---- Records for the exercise

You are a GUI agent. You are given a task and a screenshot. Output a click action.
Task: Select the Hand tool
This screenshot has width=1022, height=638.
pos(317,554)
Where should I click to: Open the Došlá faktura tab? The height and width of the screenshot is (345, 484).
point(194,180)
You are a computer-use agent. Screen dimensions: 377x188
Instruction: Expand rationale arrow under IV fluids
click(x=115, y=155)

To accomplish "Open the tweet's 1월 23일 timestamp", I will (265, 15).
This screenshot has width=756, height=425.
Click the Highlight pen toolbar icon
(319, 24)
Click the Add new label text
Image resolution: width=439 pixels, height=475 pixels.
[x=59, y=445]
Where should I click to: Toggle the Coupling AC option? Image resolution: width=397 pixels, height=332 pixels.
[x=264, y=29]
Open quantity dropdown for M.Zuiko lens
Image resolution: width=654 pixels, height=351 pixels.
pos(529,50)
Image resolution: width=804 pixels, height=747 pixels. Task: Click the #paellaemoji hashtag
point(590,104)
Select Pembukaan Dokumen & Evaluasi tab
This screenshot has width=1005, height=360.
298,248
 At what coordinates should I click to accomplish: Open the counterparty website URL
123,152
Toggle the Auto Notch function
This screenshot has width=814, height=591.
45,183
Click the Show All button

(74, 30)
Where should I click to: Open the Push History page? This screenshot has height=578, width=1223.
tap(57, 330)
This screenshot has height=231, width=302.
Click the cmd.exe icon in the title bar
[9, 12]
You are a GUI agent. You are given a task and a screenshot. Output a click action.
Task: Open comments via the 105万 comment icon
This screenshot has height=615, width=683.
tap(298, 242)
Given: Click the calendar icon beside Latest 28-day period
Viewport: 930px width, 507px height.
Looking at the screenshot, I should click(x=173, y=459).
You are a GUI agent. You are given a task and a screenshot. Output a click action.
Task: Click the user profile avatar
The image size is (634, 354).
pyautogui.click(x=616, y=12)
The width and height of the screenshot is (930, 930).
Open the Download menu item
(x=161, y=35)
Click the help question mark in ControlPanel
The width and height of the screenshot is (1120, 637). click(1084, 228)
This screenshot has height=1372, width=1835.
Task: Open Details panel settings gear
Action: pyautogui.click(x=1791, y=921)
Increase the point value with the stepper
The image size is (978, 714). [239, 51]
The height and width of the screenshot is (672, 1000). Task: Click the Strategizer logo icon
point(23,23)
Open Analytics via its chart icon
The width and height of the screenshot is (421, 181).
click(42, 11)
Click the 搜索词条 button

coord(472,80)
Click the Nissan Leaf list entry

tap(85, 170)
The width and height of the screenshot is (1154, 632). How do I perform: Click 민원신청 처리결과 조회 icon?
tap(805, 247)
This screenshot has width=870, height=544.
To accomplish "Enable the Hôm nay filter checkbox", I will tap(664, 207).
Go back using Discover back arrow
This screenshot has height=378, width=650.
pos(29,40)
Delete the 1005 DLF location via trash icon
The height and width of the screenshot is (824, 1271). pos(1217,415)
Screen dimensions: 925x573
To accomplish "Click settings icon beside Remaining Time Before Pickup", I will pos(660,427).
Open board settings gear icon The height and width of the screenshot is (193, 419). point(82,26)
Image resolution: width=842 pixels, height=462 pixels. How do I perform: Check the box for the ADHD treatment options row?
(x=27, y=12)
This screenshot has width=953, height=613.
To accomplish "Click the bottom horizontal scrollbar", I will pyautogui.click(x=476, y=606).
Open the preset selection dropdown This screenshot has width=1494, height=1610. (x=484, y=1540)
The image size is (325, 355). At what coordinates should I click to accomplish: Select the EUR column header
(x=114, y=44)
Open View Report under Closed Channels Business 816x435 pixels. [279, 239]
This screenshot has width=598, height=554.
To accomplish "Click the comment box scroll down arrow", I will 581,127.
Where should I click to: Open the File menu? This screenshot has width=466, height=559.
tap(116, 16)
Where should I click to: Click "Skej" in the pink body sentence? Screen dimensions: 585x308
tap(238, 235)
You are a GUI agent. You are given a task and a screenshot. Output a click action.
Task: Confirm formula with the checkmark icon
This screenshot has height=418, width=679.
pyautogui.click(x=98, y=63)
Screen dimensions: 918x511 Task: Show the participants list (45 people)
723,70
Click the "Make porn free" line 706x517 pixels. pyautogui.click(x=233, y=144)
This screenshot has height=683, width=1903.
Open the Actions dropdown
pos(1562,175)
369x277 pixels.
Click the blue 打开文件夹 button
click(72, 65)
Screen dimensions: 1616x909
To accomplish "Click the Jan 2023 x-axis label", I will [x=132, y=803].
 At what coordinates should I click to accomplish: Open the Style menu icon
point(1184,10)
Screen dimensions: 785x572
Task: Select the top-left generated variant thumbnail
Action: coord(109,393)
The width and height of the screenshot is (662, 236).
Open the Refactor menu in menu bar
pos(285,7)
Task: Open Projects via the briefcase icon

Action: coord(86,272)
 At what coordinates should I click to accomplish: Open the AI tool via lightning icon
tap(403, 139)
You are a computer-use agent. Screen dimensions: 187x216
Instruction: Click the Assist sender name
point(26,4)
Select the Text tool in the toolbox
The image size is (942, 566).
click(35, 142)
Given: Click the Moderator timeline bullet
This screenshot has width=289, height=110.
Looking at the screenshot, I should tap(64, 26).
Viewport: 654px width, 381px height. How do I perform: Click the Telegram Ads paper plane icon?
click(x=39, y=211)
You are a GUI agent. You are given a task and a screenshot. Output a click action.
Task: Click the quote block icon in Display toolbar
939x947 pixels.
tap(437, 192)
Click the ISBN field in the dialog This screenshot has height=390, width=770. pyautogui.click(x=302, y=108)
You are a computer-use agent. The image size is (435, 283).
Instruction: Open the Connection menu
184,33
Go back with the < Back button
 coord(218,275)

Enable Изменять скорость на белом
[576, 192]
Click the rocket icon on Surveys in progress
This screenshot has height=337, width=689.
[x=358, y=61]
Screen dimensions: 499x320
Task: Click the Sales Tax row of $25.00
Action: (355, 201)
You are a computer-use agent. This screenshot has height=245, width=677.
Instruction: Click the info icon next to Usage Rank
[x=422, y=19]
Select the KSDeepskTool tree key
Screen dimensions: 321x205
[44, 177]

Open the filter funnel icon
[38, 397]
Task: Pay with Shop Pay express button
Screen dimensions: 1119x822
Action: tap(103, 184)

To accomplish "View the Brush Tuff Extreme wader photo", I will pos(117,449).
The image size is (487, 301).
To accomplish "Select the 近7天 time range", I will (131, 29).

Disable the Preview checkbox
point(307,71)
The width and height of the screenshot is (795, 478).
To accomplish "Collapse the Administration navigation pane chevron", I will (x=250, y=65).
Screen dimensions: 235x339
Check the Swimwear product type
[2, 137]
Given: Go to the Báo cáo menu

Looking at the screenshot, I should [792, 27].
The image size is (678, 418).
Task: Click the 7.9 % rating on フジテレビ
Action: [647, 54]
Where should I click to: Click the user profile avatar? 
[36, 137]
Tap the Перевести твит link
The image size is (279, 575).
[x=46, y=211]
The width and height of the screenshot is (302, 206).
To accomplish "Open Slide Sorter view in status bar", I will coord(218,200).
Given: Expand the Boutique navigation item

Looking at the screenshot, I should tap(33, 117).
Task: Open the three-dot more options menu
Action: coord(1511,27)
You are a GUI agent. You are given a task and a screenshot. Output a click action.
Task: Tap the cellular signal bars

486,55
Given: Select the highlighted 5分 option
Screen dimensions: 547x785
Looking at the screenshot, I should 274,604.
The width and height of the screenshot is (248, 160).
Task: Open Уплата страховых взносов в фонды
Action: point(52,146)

--------

**Exercise aim:**
Repeat the entries above word for word, starting from the very first line and continuing up to and including the line that contains "pos(529,50)".

**Full response:**
You are a GUI agent. You are given a task and a screenshot. Output a click action.
Task: Select the Hand tool
This screenshot has width=1022, height=638.
pos(317,554)
Where should I click to: Open the Došlá faktura tab? The height and width of the screenshot is (345, 484).
point(194,180)
You are a computer-use agent. Screen dimensions: 377x188
Instruction: Expand rationale arrow under IV fluids
click(x=115, y=155)

To accomplish "Open the tweet's 1월 23일 timestamp", I will (265, 15).
This screenshot has width=756, height=425.
Click the Highlight pen toolbar icon
(319, 24)
Click the Add new label text
Image resolution: width=439 pixels, height=475 pixels.
[x=59, y=445]
Where should I click to: Toggle the Coupling AC option? Image resolution: width=397 pixels, height=332 pixels.
[x=264, y=29]
Open quantity dropdown for M.Zuiko lens
Image resolution: width=654 pixels, height=351 pixels.
pos(529,50)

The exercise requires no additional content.